What the task requires - When you have gone through the records, report how many lines include "России", giving the number and nothing more.

Recorded information -
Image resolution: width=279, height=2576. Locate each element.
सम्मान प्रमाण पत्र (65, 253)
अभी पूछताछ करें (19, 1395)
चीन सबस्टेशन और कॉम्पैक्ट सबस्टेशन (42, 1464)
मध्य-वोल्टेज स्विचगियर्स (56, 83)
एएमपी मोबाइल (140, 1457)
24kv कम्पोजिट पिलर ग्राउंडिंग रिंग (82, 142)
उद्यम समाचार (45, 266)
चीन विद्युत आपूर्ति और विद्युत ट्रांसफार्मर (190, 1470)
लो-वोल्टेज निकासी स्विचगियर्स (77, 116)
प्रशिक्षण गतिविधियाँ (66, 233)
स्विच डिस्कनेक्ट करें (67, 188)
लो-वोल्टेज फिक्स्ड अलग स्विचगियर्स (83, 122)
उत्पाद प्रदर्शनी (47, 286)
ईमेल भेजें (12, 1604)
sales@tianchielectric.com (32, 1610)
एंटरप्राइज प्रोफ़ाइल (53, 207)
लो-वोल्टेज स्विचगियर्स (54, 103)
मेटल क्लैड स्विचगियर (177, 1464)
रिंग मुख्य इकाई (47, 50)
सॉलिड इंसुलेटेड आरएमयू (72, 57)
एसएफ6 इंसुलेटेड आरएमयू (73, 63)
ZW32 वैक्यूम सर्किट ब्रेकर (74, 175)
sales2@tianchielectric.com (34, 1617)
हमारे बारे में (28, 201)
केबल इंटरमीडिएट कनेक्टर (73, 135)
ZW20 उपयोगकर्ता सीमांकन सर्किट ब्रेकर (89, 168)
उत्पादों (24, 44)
* * *
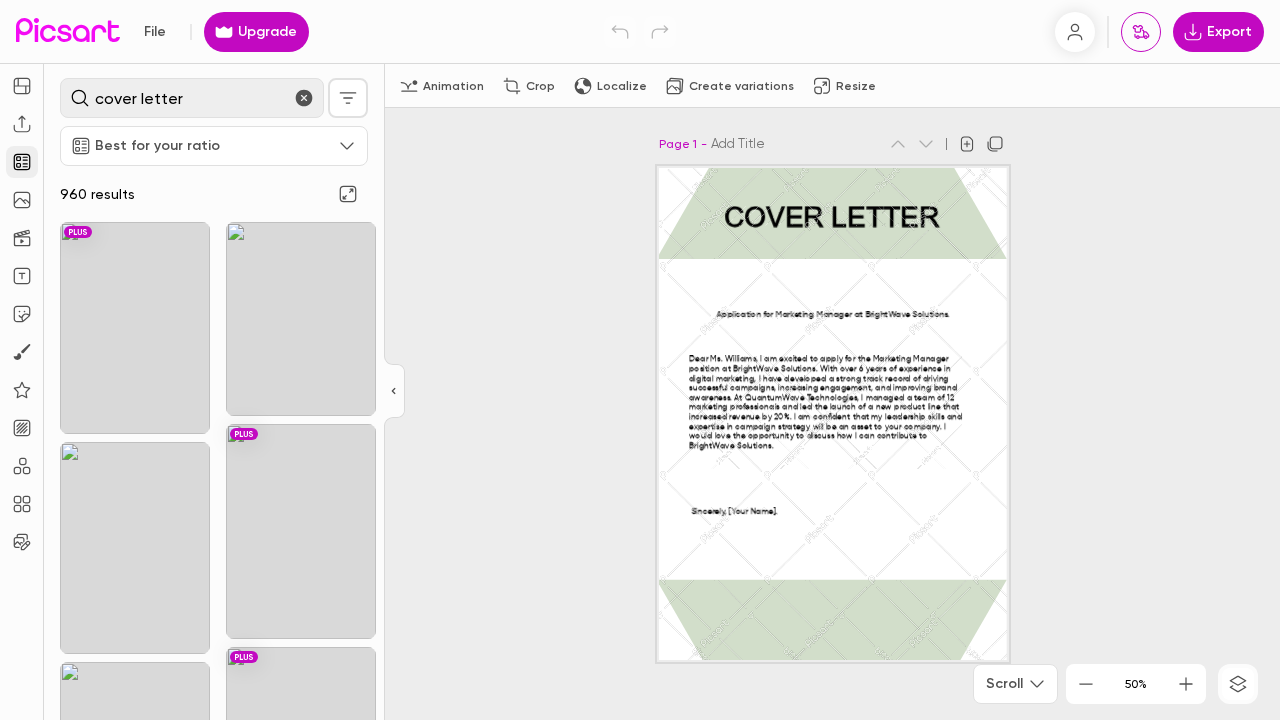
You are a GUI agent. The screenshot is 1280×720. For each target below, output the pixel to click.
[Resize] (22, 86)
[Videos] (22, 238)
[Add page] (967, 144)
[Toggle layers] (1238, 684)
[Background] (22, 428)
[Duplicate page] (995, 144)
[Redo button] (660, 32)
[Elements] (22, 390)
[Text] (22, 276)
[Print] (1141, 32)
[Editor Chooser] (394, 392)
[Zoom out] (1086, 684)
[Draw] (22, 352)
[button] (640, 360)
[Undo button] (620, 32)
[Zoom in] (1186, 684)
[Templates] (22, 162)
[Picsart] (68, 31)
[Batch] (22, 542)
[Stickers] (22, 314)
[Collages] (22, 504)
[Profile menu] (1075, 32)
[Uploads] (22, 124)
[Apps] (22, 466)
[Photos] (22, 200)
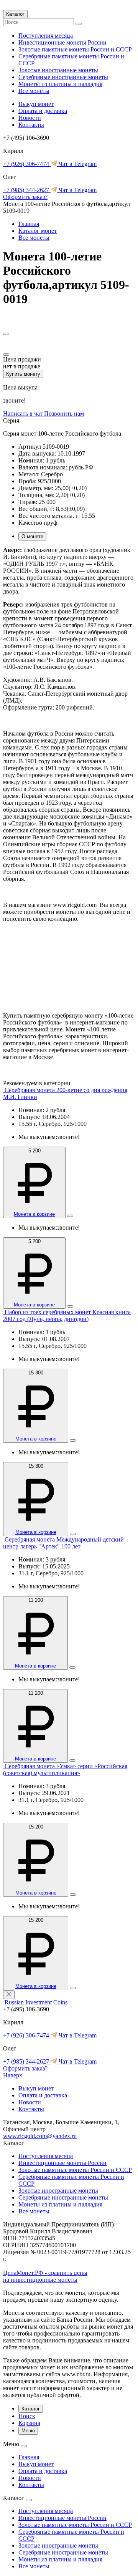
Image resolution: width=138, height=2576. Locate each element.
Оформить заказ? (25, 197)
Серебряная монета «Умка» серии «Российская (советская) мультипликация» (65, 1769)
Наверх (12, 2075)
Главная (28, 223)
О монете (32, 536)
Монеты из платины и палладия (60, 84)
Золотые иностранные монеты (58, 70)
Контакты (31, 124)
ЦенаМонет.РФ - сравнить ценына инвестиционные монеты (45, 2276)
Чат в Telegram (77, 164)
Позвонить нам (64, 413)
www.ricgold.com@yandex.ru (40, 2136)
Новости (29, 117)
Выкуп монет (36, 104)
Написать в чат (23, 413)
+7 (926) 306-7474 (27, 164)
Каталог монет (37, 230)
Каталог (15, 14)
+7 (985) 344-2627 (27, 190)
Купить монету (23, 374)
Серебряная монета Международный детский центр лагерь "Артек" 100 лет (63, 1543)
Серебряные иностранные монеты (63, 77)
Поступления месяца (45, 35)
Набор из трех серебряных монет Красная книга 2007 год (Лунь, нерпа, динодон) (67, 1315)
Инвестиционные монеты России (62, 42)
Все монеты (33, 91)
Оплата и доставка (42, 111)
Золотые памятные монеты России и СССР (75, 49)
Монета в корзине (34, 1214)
...
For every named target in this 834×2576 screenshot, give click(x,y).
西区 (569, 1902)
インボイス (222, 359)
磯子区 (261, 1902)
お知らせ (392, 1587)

Result - 2